Glads, che è la più giovane e quindi la più allegra della compagnia, s’intristisce soltanto quando ricorda il figlio perduto per una malattia carogna. Aveva 81 anni quando lo portò al cimitero, 81 anni il morto, non lei, che oggi ne ha 100. Insieme con altre tre ragazze della stessa età, Bernice, Leona e Ruth, Gladys forma il quartetto delle uniche centenarie di Washington , quattro donne di colore che nacquero nella capitale quando i primi soldati americani dovevano ancora partire per la guerra. La Grande Guerra. Raggiungere il secolo di vita non è in sé un evento eccezionalissimo, essendoci negli Stati Uniti 55mila e 315 centenari, al momento di scrivere questa pagina. Neppure lo è essere femmine, perché le donne sono i due terzi di loro, altro che pari opportunità, signora mia. L’eccezionalità sta nelle loro vite parallele, a pochi isolati le une dalle altre, attraverso guerre, Grandi Depressioni, divorzi, lutti, matrimoni, sommosse razziali, sparatorie e ondate di criminalità che hanno squassato, distrutto e ora riassestato lo stesso quartiere dove loro nacquero e dove hanno vissuto. Nella loro memoria, che andrebbe studiata per stabilire come si possa campare un secolo senza rimbambirsi, è scritta molto più della storia di quattro persone di Washington. (--). Leona, che è l’intellettuale del club e infligge alle altre le sue opinioni sul mondo, divenne la prima ragazza di colore a frequentare l’università a Washington e poi a trovare lavoro nel governo, nello spionaggio. A chi le chiede che cosa facesse, risponde di essere ancora vincolata dall’impegno  di segretezza e non risponde. Ricorda soltanto, con un sorrisetto ironico, che doveva sedersi nei posti riservati ai “colored” sull’autobus che la portava a lavorare per proteggere dai nemici una nazione che le vietava di prendere posto tra i bianchi.

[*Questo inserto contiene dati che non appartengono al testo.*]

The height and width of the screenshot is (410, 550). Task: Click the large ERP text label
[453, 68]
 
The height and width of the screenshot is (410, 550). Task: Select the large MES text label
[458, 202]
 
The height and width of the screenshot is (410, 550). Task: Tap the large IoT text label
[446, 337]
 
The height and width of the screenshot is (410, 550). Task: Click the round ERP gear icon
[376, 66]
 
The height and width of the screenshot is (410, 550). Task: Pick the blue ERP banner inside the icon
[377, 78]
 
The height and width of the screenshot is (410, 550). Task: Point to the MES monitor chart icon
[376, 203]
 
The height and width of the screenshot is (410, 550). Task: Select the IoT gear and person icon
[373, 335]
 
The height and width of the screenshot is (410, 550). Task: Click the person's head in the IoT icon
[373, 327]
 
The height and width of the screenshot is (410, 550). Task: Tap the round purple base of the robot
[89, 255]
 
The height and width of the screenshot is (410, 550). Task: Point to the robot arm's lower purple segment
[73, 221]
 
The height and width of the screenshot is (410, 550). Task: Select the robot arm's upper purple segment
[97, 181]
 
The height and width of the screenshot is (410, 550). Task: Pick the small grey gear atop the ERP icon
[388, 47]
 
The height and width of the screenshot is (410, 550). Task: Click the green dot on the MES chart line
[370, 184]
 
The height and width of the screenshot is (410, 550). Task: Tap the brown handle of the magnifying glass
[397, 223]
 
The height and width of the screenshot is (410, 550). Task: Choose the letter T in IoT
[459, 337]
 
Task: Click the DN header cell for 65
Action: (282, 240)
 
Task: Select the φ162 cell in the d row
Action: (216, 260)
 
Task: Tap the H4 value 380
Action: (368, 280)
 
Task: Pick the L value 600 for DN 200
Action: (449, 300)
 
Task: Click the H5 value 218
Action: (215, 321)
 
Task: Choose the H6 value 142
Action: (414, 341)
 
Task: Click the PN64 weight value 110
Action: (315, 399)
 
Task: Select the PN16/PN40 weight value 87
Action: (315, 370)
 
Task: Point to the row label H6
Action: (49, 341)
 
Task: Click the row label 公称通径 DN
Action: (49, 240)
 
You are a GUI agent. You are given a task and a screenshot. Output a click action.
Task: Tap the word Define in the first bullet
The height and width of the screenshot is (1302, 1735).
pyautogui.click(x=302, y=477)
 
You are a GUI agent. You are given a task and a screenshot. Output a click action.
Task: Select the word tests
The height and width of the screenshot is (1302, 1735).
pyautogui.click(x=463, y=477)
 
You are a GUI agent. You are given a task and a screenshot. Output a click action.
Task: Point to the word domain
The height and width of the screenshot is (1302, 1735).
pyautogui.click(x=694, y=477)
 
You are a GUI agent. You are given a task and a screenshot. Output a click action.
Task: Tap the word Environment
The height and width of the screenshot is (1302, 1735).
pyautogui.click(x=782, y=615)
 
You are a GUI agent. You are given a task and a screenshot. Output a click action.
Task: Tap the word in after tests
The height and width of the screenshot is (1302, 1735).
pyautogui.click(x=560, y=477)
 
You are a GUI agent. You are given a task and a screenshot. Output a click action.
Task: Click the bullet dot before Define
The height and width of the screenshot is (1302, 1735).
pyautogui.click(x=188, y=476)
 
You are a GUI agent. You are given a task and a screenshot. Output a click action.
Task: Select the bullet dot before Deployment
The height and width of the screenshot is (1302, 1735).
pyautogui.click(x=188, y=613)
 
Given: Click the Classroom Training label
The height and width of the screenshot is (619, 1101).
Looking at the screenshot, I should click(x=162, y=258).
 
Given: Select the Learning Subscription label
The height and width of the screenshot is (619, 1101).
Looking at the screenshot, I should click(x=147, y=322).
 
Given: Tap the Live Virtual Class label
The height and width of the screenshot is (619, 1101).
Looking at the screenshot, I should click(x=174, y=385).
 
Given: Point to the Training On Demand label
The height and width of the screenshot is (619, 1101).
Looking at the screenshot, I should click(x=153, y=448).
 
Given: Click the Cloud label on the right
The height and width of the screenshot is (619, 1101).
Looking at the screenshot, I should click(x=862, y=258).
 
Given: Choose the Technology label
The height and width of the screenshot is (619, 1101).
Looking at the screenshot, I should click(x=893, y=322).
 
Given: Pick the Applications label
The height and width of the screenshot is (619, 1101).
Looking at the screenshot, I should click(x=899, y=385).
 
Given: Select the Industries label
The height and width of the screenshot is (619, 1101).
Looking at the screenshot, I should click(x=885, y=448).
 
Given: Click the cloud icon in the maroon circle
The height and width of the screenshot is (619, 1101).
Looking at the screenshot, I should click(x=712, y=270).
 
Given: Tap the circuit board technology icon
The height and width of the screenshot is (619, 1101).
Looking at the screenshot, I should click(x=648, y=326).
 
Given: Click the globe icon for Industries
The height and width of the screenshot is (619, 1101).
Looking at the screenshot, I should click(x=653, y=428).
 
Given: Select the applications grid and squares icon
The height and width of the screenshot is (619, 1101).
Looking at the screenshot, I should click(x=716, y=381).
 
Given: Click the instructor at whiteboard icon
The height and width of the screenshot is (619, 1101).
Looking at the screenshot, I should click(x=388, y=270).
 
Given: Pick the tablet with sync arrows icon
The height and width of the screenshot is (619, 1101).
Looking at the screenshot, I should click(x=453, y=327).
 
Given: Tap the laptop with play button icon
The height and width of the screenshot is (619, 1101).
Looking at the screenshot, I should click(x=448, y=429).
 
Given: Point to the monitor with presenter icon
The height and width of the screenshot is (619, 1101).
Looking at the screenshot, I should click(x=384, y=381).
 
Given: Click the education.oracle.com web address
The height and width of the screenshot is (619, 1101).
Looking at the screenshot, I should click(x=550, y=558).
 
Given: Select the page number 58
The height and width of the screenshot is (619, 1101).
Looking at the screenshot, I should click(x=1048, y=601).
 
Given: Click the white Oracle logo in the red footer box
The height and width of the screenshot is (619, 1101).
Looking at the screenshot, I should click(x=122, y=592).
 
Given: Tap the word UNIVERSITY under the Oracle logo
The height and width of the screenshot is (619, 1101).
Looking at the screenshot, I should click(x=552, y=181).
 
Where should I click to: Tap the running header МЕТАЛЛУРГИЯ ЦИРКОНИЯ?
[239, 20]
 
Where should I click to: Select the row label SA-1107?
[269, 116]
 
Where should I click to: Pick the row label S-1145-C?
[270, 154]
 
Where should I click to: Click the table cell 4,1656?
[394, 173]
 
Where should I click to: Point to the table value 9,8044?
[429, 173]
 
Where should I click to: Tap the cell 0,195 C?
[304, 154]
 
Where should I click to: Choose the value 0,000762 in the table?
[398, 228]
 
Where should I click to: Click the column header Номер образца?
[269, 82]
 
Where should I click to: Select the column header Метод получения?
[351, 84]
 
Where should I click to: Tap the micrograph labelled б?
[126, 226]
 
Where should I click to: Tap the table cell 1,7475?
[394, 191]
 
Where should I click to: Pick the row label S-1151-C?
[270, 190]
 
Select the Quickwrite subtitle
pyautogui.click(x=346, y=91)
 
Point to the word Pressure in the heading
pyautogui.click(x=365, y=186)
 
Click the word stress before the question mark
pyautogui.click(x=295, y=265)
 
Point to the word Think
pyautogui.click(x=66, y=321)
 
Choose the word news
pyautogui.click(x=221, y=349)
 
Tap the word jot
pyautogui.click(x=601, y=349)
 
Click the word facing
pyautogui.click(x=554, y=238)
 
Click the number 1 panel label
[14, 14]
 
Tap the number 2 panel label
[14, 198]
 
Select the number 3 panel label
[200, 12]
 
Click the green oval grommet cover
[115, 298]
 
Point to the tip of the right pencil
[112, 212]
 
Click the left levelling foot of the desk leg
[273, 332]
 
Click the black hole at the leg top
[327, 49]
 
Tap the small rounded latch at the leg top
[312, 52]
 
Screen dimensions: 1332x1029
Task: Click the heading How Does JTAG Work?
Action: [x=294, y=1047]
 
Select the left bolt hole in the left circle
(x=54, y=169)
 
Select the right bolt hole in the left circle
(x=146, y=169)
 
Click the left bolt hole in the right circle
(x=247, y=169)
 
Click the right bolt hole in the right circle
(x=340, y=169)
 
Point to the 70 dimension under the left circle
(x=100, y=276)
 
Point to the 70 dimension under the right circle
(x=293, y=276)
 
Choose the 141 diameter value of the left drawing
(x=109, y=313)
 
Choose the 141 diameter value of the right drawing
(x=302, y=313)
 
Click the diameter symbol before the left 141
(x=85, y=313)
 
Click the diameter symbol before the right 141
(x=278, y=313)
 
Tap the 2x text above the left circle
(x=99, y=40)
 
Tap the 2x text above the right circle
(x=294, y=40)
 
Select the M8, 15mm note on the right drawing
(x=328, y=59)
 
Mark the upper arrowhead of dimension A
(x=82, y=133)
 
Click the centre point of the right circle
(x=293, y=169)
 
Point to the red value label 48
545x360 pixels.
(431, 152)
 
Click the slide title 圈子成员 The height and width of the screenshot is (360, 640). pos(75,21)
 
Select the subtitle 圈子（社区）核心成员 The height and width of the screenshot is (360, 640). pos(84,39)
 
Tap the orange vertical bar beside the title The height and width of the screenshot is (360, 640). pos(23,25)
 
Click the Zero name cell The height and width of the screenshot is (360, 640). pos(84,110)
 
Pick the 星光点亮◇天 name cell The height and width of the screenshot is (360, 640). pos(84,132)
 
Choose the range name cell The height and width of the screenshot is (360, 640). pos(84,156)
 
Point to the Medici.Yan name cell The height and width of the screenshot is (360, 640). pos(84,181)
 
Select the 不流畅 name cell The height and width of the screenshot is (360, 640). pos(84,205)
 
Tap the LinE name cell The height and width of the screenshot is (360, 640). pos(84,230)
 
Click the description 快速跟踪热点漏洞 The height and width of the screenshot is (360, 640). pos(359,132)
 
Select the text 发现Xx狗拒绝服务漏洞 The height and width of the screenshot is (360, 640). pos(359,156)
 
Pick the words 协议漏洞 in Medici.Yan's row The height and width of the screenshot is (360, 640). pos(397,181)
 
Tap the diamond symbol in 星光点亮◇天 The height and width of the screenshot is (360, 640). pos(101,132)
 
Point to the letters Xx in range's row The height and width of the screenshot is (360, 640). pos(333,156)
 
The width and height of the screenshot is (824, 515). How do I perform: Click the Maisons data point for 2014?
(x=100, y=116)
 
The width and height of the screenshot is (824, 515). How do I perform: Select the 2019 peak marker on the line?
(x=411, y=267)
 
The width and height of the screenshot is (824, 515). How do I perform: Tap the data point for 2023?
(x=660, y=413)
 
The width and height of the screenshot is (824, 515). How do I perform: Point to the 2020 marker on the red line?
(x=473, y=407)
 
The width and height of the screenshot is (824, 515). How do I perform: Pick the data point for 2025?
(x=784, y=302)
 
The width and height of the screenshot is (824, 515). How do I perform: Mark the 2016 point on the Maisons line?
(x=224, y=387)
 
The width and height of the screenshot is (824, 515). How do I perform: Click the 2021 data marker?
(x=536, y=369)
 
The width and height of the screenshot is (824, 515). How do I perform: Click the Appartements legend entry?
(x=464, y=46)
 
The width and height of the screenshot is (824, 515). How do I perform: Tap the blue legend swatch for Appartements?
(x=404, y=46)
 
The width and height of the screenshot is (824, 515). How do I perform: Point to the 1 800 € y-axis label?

Nessuna di loro serba odi né rancori, semmai ricordi luminosi come quel giorno d’agosto del 1963 quando si ritrovarono tra la folla che ascoltò Martin Luther King pronunciare il suo “Discorso del Sogno” e come tornarono a casa camminando “con i piedi leggeri come quelli di una bambina” dice Gladys. (..). Quando una giornalista del Washington Post ha chiesto a Leona se lei, e le altre, credessero in Dio e fossero religiose, le girls hanno riso piano, per non scuotere i loro fragili toraci. “Suvvia miss, le ha risposto Leona, “se una arriva cent’anni e non crede in Dio, deve essere proprio un’ingrata”.